• _Excerpt_:
Fall is here, which means cuffing season is upon us. So fellas, hold on tight to your hoodies and don’t cuddle with just anyone.
In all seriousness though, I believe there is an epidemic circulating society. And no, I’m not referring to the stolen hoodie epidemic that seems to occur every winter. I’m referring to the distorted view of love most all of us have developed. Love is not considered permanent anymore; it’s situational. It’s circumstantial. People are falling in love only to fall out of love just a few years later. But if this is so, did they ever really love?
Now look, I’ve always thought of myself as a hopeless romantic. However, this idea of simply “falling in love” seems completely absurd to me. You don’t fall in love, you choose to love. Love is not natural; lust is natural. We are born selfish–we are born craving the fulfillment of our own desires. But love is selflessness. Love is putting the other person’s needs and wants before your own. It’s sacrifice. And this isn’t just about emotionally loving someone. This applies to the…uhhh…physical aspect of love (insert winkie face emoji).

• _Records provided_:
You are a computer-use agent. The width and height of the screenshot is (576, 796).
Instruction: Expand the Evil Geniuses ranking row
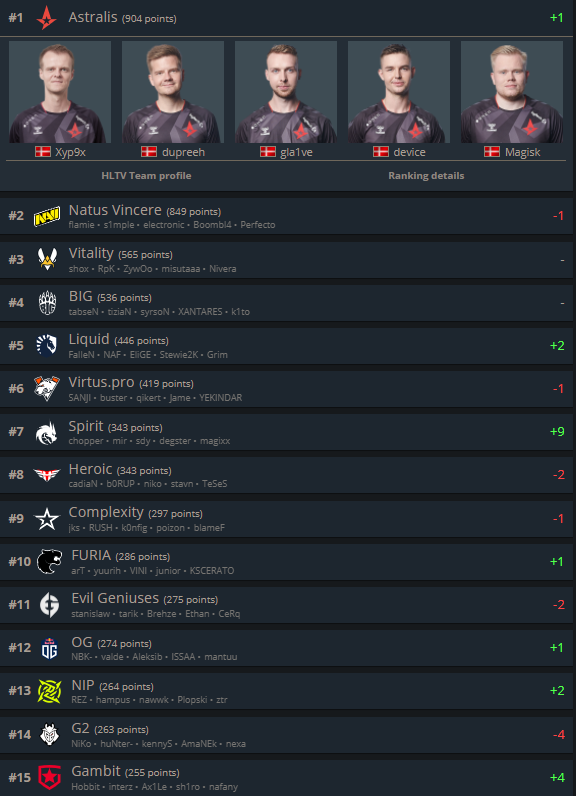pyautogui.click(x=287, y=605)
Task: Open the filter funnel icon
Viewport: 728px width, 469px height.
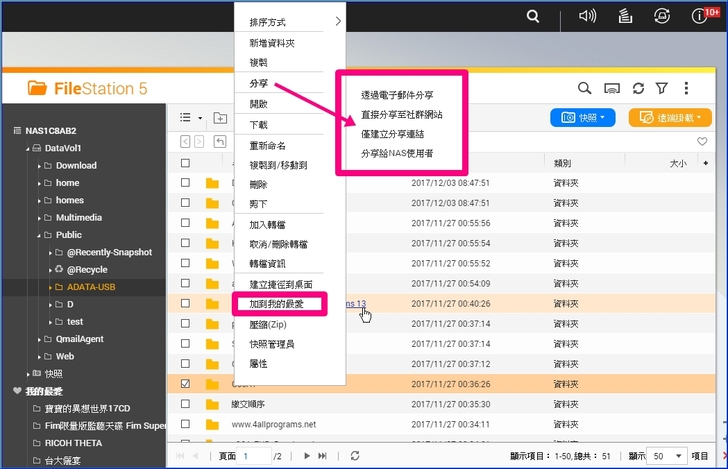Action: (661, 89)
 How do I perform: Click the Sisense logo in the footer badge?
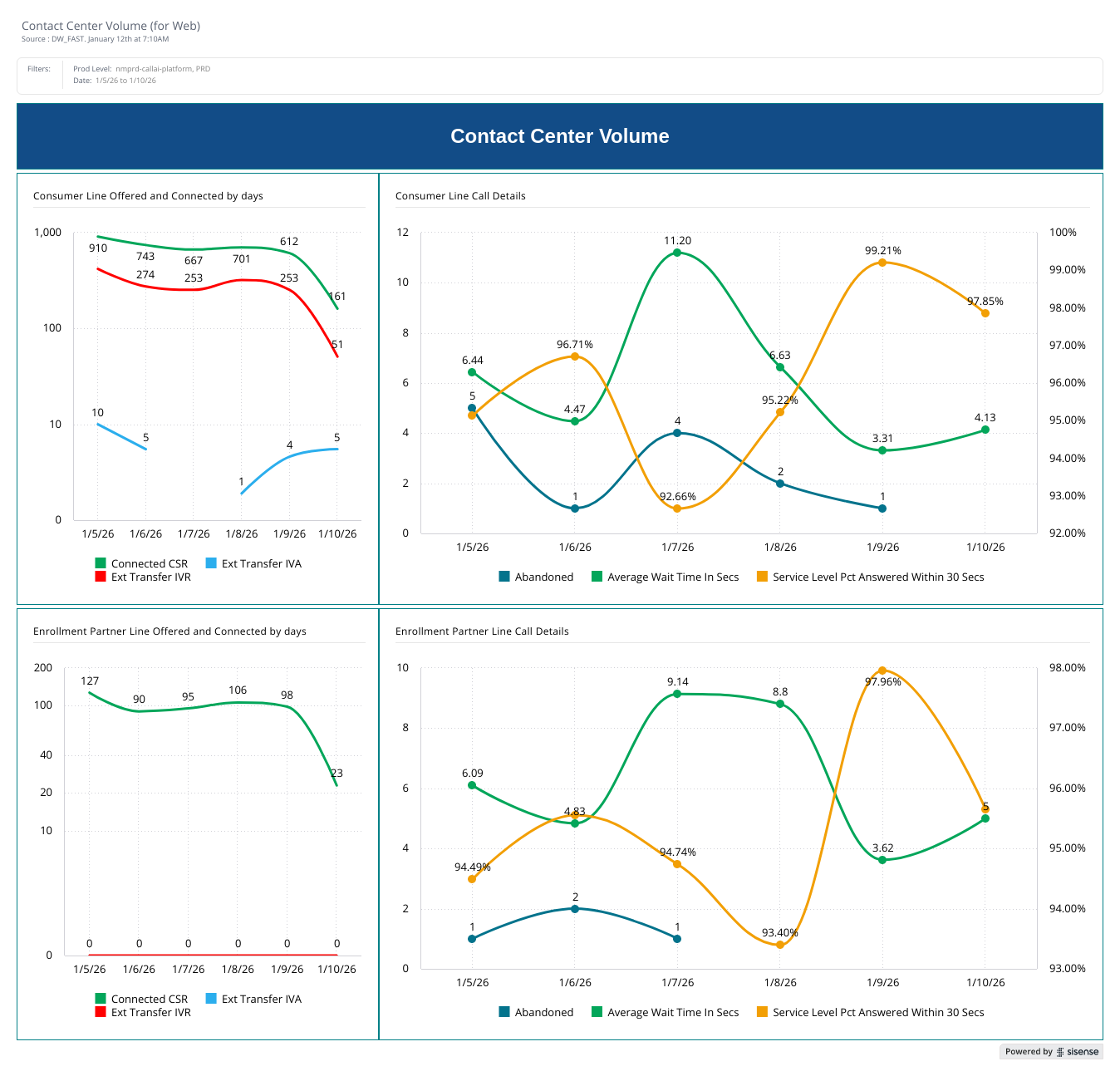[x=1078, y=1052]
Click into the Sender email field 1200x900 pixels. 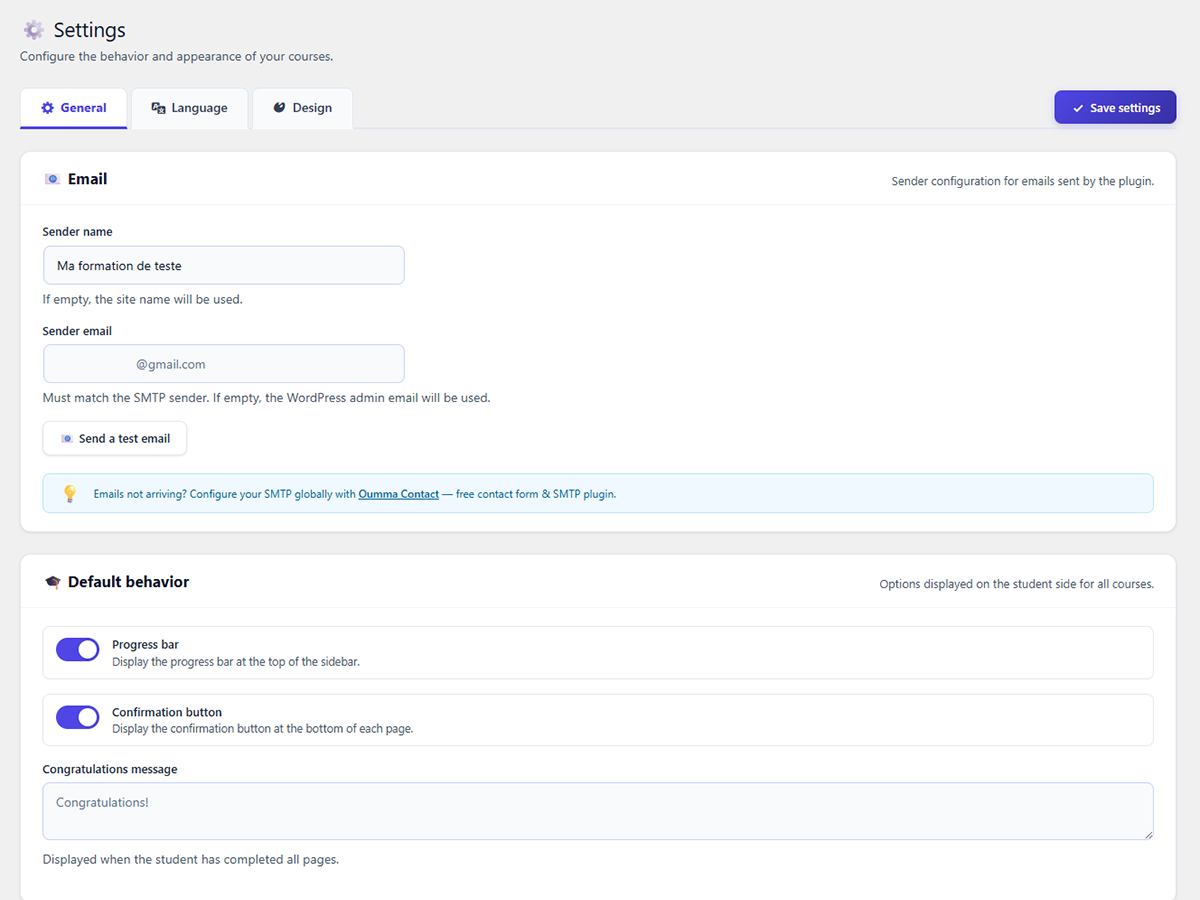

• _What this exercise asks_:
1. Condense the paragraph of the piece on love that begins "Now look, I've always thought of myself" into a shorter paragraph that keeps its main facts.
2. In one to three sentences, explain why the piece on love says that love is not natural.

• _Exercise results_:
1. The writer feels like a hopeless romantic but calls "falling in love" absurd, since you choose to love rather than fall into it. Lust is natural because we are born selfish and crave our own desires. Love is selflessness: putting the other person's needs and wants first, which means sacrifice. This applies to the physical side of love as well as the emotional one.

2. The writer says lust is what comes naturally, because we are born selfish and craving the fulfillment of our own desires. Love is the opposite: selflessness, putting the other person's needs and wants before your own. So it has to be chosen rather than fallen into.